____ Data for review
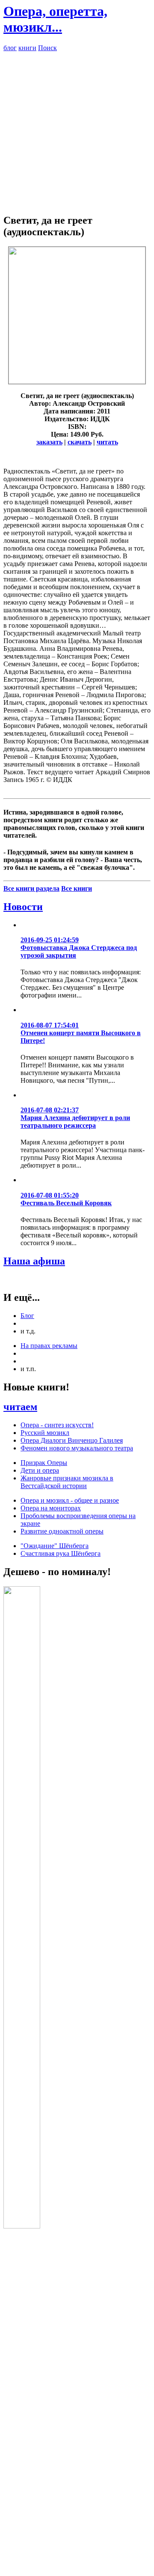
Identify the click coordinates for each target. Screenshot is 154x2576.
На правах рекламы (49, 1345)
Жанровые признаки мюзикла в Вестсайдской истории (67, 1481)
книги (27, 47)
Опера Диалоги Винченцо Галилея (72, 1440)
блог (10, 47)
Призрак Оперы (44, 1462)
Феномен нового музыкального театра (77, 1448)
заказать (49, 442)
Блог (27, 1315)
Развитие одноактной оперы (62, 1531)
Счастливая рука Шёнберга (61, 1553)
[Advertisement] (77, 129)
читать (107, 442)
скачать (80, 442)
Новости (23, 906)
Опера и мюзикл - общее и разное (70, 1500)
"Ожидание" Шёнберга (55, 1545)
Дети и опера (40, 1470)
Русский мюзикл (45, 1432)
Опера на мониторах (51, 1508)
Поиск (47, 47)
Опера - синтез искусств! (57, 1425)
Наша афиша (34, 1261)
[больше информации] (77, 381)
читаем (20, 1406)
________
Requirement: Although the records contain pictures, the output must hold only their exact wording.

Result of the exercise:
Identify the click coordinates for each target. Screenshot is 154x2576.
На правах рекламы (49, 1345)
Жанровые признаки мюзикла в Вестсайдской истории (67, 1481)
книги (27, 47)
Опера Диалоги Винченцо Галилея (72, 1440)
блог (10, 47)
Призрак Оперы (44, 1462)
Феномен нового музыкального театра (77, 1448)
заказать (49, 442)
Блог (27, 1315)
Развитие одноактной оперы (62, 1531)
Счастливая рука Шёнберга (61, 1553)
[Advertisement] (77, 129)
читать (107, 442)
скачать (80, 442)
Новости (23, 906)
Опера и мюзикл - общее и разное (70, 1500)
"Ожидание" Шёнберга (55, 1545)
Дети и опера (40, 1470)
Русский мюзикл (45, 1432)
Опера на мониторах (51, 1508)
Поиск (47, 47)
Опера - синтез искусств! (57, 1425)
Наша афиша (34, 1261)
[больше информации] (77, 381)
читаем (20, 1406)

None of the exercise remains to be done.